# EXERCISE AIM
Transcribe the passage from the article on Panti Bliss's talk at Saint Mary's University, from "By Aya Al-Hakim" to "everyone to celebrate their differences.".
(Beginning of GIVEN PASSAGE)
Celebrate ‘freaks,’ Panti Bliss tells SMU audience

Rory O’Neill, the man behind drag queen Panti Bliss, wants people to celebrate their differences.

By Aya Al-Hakim

Rory O’Neill as Panti Bliss at SMU. (Aya Al-Hakim / Peninsula News)

Rory O’Neill, the man behind Panti Bliss, wants everyone to celebrate their differences.

O’Neill spoke Saturday at Saint Mary’s University at an event sponsored by the Centre for Interdisciplinary Study of Culture.

O’Neill is an Irish LGBTQ activist whose alter ego, Panti Bliss, a drag queen, serves as a visual for his activism. He is touring across Europe and North America to raise awareness about homophobia.

It all started with his speech at the Abbey Theatre, Ireland’s national theatre, which went viral on YouTube. He told his personal story as a gay person and the struggles he faces.

“We now think that homophobia is normal, just background noise that we always expect to deal with, when we shouldn’t. I actually do have stuff to complain about because I can’t stand at a pedestrian crossing without wondering, am I being too gay right now? And those things matter,” said O’Neill, standing in high heels as Panti.

He is happy that the speech forced people to look past him as just a gay drag queen and see the brain inside. It gives him hope that the LGBTQ community can also be seen differently.

What is homophobia? 

O’Neill says the world is very homophobic sometimes.

“If you choose to take your private discomfort and campaign it in public arguing that gay, lesbian, bisexual and transgender people should be treated differently than everybody else under the law, then that is a whole different matter than your private discomfort, and in that case I’d say you are a homophobe.”
(End of GIVEN PASSAGE)
(Beginning of RECORDED INFORMATION)
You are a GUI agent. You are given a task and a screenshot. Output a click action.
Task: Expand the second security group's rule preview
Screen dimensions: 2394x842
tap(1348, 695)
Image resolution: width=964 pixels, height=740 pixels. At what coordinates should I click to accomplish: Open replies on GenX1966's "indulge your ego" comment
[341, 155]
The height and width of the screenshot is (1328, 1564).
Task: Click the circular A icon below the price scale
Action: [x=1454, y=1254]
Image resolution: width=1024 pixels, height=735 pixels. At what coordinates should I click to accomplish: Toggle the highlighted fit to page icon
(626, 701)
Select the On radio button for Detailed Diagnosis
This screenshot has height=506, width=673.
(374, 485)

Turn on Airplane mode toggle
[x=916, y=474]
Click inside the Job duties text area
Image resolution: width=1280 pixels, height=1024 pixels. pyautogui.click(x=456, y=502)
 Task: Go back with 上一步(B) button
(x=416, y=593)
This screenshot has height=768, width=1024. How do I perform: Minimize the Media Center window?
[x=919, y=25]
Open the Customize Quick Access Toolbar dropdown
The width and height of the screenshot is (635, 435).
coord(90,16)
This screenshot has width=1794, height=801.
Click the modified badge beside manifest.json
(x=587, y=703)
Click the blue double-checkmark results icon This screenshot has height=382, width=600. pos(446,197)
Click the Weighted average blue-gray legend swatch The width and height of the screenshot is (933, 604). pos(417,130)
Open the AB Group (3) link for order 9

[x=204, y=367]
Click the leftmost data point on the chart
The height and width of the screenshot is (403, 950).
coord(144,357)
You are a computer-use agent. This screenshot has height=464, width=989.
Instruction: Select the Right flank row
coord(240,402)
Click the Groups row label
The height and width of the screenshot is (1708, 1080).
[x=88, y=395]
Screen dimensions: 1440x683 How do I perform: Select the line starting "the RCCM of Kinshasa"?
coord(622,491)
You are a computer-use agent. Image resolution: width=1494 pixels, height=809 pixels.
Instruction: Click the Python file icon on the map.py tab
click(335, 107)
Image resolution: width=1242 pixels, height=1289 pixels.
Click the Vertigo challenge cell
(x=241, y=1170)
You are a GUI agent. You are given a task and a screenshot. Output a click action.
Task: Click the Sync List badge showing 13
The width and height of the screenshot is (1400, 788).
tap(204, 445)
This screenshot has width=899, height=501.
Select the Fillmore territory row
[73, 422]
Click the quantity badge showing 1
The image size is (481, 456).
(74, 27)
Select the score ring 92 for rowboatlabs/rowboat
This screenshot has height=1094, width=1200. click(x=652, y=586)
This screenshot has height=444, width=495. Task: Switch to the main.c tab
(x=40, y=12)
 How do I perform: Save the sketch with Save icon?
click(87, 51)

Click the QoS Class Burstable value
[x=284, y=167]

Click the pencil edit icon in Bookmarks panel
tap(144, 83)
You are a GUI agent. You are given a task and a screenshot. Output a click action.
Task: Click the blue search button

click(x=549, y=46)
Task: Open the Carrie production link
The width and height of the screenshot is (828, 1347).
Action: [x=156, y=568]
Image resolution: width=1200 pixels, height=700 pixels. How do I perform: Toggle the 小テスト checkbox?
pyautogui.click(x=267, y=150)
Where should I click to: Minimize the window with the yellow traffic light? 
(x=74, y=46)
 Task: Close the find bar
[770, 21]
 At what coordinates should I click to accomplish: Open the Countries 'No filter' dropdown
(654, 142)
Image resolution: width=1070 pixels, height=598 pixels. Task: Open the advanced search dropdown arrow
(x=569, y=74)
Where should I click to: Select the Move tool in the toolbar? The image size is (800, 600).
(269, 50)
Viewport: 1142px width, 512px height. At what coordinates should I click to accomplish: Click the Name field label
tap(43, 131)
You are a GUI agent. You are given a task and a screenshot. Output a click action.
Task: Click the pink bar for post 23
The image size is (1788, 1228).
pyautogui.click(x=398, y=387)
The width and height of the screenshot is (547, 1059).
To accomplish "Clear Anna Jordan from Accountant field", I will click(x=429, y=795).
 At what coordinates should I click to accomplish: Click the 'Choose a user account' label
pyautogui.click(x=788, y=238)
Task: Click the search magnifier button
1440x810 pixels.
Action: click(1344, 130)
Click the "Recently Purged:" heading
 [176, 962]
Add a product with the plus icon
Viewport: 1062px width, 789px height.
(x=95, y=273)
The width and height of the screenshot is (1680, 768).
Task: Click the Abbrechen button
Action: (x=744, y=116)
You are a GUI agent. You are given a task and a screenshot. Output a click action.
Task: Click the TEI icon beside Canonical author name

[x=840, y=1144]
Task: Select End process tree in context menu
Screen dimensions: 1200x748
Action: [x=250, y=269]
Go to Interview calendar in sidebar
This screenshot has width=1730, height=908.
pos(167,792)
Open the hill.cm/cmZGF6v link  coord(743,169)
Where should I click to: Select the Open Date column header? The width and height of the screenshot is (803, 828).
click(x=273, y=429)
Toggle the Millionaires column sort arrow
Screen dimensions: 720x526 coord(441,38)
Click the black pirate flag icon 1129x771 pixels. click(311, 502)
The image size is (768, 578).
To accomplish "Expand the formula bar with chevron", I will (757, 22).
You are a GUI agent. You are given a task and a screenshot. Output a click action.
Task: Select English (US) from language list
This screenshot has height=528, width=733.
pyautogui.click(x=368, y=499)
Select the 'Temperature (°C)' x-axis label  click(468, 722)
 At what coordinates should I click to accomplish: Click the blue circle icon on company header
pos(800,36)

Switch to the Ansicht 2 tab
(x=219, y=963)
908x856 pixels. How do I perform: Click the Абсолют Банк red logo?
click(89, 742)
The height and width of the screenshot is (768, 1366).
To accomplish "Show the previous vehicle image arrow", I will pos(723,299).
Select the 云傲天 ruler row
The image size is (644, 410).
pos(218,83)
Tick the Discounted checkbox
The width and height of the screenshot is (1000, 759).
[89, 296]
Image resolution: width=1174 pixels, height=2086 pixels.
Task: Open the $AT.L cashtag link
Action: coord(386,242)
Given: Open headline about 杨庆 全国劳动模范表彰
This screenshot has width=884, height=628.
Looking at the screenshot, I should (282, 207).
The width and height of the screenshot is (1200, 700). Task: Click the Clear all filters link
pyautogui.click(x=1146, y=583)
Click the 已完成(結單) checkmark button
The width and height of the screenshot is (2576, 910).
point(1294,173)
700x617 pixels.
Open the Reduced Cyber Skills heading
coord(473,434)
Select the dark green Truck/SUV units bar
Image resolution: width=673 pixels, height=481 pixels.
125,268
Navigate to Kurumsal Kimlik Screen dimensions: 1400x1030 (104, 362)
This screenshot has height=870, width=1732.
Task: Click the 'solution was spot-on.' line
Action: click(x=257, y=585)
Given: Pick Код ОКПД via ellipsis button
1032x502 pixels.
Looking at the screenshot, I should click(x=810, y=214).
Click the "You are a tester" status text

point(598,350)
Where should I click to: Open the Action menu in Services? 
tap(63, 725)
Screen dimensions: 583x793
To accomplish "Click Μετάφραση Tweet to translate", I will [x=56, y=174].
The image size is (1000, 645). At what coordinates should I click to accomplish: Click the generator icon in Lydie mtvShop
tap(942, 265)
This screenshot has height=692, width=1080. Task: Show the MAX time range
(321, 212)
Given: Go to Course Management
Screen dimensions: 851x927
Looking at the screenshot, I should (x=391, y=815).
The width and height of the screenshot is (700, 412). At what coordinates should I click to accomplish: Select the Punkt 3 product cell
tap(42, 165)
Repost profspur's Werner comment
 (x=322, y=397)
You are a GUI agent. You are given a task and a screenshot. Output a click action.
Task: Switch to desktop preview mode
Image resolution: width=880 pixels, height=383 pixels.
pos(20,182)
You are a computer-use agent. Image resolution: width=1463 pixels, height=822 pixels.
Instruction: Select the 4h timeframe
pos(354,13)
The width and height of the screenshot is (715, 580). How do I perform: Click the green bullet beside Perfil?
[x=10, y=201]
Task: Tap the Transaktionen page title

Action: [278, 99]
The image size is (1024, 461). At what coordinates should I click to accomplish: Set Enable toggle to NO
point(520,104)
(End of RECORDED INFORMATION)
# ANSWER BELOW
By Aya Al-Hakim

Rory O’Neill as Panti Bliss at SMU. (Aya Al-Hakim / Peninsula News)

Rory O’Neill, the man behind Panti Bliss, wants everyone to celebrate their differences.